• **Provided records**:
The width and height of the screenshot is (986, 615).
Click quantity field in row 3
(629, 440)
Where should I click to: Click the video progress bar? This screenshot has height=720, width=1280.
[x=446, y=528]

• **To do**: Starting with the line that contains "Where should I" and going on through the end of the data, write those lines out again, changing "video progress bar" to "volume slider" and leaving everything else as it is.

• **Result**:
Where should I click to: Click the volume slider? This screenshot has height=720, width=1280.
[x=446, y=528]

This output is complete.